Swan, who works under the studio name Kid-ethic, says his brief was “to take inspiration from the Faber type-led poetry covers but give this a more ‘celebratory’ feel. Larkin was known for being glum,” he continues, “so I wanted the cover to have some dark and monotone shades but these would be changed through the use of dramatic angles and textures; making the cover feel more human, not flat and dull.”

It’s an attempt, Swan suggests, to reconcile what the poet and critic Andrew Motion referred to as “the life-enhancing struggle between opposites” in Larkin’s work. So there are, the designer says, “energetic splashes of colour to show the life and beauty here, that this is a celebration of his work.”

To make the cover, Swan cut out various shapes from bits of carbon paper and photocopies and also produced a series of “paint textures” in different styles. These were then photographed and the cover constructed on the computer. “I always like to get some sort of hand-made element into my work and use the computer more as an editing tool,” says Swan. “With this particular job, I felt the more organic looking style would lend itself well to the subject.”

For the typography Swan used a Faber classic: Albertus. “I wanted the type to look like part of the cover and not just plonked on as an after-thought,” he says. “I’d always liked Albertus as a font and felt it captured the time and still had a modern edge – it’s irregular, jaunty angles complimented the design perfectly, and its curves added a friendly playful side to an otherwise hard edged design.”

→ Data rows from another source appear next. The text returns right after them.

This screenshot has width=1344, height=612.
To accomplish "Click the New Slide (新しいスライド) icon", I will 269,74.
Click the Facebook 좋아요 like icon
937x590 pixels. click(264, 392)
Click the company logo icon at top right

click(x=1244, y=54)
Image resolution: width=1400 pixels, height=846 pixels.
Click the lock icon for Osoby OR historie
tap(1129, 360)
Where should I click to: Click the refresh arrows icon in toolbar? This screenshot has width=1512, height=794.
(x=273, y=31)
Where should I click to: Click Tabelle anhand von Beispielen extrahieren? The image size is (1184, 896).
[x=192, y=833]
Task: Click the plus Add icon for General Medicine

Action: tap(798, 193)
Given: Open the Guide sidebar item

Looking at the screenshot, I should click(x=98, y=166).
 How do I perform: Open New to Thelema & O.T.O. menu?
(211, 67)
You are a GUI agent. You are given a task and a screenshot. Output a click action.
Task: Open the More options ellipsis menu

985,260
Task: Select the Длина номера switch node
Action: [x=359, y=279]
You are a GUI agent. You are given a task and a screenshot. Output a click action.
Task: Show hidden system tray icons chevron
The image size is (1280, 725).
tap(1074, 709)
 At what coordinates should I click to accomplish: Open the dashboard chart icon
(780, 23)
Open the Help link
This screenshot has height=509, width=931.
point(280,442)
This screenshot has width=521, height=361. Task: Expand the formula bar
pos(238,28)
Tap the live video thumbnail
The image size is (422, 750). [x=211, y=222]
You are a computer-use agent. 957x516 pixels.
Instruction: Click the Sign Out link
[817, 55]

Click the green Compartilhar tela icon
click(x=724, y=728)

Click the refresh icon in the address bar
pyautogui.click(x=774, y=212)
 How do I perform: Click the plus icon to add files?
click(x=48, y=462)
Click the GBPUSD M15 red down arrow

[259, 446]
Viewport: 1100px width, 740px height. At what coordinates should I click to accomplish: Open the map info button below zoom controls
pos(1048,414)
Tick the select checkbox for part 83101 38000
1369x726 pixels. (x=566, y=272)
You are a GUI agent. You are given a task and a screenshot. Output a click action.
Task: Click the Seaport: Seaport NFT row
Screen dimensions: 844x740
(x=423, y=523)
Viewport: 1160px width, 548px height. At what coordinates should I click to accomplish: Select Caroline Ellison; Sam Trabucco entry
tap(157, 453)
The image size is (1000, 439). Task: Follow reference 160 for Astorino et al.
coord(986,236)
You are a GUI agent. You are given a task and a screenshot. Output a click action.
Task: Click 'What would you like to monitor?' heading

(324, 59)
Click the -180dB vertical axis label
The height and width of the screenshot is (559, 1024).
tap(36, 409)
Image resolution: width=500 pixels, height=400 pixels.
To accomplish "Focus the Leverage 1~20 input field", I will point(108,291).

As well as a committed music fan, Larkin was also a prolific jazz critic and contributed reviews to The Daily Telegraph from 1961-1971. This upbeat persona is often deemed at odds with the private, solitary librarian who turned out four collections of poetry, one in each decade from 1945 to 1974, and a self-published edition in the 50s.

In referencing “how jazz album covers reflected mood through shape and colour,” as Swan has it, the design of The Complete Poems enlivens this extensive collection of work, offering a refreshing take on how we might see Larkin’s poetry. In that sense, this is a book cover that does its job perfectly.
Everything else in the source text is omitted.